**Activity**
Nothing in the records may be dropped. Retype them all exactly.

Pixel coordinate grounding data
--*--

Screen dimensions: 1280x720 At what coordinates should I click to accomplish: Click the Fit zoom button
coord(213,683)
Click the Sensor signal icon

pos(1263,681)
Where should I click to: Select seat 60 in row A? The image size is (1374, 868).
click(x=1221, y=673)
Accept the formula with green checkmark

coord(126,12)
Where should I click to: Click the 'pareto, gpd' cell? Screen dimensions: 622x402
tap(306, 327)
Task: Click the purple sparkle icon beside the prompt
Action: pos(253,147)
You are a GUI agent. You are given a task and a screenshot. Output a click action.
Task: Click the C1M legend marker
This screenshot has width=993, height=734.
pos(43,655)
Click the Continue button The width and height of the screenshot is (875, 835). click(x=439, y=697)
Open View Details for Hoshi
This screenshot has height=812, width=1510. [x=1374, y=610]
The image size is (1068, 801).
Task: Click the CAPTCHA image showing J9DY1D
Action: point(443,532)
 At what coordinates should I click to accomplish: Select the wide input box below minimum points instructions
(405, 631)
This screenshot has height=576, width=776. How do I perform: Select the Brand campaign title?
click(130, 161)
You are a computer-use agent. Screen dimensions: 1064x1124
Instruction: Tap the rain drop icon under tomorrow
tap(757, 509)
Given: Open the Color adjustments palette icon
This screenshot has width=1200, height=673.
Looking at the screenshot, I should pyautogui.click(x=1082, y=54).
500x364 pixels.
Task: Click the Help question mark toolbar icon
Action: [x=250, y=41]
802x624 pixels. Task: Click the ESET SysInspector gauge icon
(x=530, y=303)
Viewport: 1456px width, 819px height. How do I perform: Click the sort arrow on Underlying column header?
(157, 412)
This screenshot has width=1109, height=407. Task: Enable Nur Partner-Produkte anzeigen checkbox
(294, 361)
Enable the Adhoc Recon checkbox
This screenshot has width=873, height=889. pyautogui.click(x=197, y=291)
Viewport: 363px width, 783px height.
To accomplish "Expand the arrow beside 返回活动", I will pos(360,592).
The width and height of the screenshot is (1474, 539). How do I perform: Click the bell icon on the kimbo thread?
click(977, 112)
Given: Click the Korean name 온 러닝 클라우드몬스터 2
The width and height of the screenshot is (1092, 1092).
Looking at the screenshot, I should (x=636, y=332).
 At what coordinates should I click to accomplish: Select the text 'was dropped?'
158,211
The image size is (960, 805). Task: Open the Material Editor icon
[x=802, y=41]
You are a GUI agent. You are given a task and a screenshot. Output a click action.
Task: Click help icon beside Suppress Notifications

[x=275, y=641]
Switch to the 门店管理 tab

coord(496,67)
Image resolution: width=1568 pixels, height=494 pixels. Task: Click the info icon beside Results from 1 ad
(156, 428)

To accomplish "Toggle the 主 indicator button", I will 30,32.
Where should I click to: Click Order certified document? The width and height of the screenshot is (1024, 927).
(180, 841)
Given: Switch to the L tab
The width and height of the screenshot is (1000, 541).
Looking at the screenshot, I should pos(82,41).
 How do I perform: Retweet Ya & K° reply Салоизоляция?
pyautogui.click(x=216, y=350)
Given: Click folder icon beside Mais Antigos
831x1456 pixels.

--*--

**Completed task**
Screen dimensions: 1280x720 At what coordinates should I click to accomplish: Click the Fit zoom button
coord(213,683)
Click the Sensor signal icon

pos(1263,681)
Where should I click to: Select seat 60 in row A? The image size is (1374, 868).
click(x=1221, y=673)
Accept the formula with green checkmark

coord(126,12)
Where should I click to: Click the 'pareto, gpd' cell? Screen dimensions: 622x402
tap(306, 327)
Task: Click the purple sparkle icon beside the prompt
Action: pos(253,147)
You are a GUI agent. You are given a task and a screenshot. Output a click action.
Task: Click the C1M legend marker
This screenshot has width=993, height=734.
pos(43,655)
Click the Continue button The width and height of the screenshot is (875, 835). click(x=439, y=697)
Open View Details for Hoshi
This screenshot has height=812, width=1510. [x=1374, y=610]
The image size is (1068, 801).
Task: Click the CAPTCHA image showing J9DY1D
Action: point(443,532)
 At what coordinates should I click to accomplish: Select the wide input box below minimum points instructions
(405, 631)
This screenshot has height=576, width=776. How do I perform: Select the Brand campaign title?
click(130, 161)
You are a computer-use agent. Screen dimensions: 1064x1124
Instruction: Tap the rain drop icon under tomorrow
tap(757, 509)
Given: Open the Color adjustments palette icon
This screenshot has width=1200, height=673.
Looking at the screenshot, I should pyautogui.click(x=1082, y=54).
500x364 pixels.
Task: Click the Help question mark toolbar icon
Action: [x=250, y=41]
802x624 pixels. Task: Click the ESET SysInspector gauge icon
(x=530, y=303)
Viewport: 1456px width, 819px height. How do I perform: Click the sort arrow on Underlying column header?
(157, 412)
This screenshot has width=1109, height=407. Task: Enable Nur Partner-Produkte anzeigen checkbox
(294, 361)
Enable the Adhoc Recon checkbox
This screenshot has width=873, height=889. pyautogui.click(x=197, y=291)
Viewport: 363px width, 783px height.
To accomplish "Expand the arrow beside 返回活动", I will pos(360,592).
The width and height of the screenshot is (1474, 539). How do I perform: Click the bell icon on the kimbo thread?
click(977, 112)
Given: Click the Korean name 온 러닝 클라우드몬스터 2
The width and height of the screenshot is (1092, 1092).
Looking at the screenshot, I should (x=636, y=332).
 At what coordinates should I click to accomplish: Select the text 'was dropped?'
158,211
The image size is (960, 805). Task: Open the Material Editor icon
[x=802, y=41]
You are a GUI agent. You are given a task and a screenshot. Output a click action.
Task: Click help icon beside Suppress Notifications

[x=275, y=641]
Switch to the 门店管理 tab

coord(496,67)
Image resolution: width=1568 pixels, height=494 pixels. Task: Click the info icon beside Results from 1 ad
(156, 428)

To accomplish "Toggle the 主 indicator button", I will 30,32.
Where should I click to: Click Order certified document? The width and height of the screenshot is (1024, 927).
(180, 841)
Given: Switch to the L tab
The width and height of the screenshot is (1000, 541).
Looking at the screenshot, I should pos(82,41).
 How do I perform: Retweet Ya & K° reply Салоизоляция?
pyautogui.click(x=216, y=350)
Given: Click folder icon beside Mais Antigos
831x1456 pixels.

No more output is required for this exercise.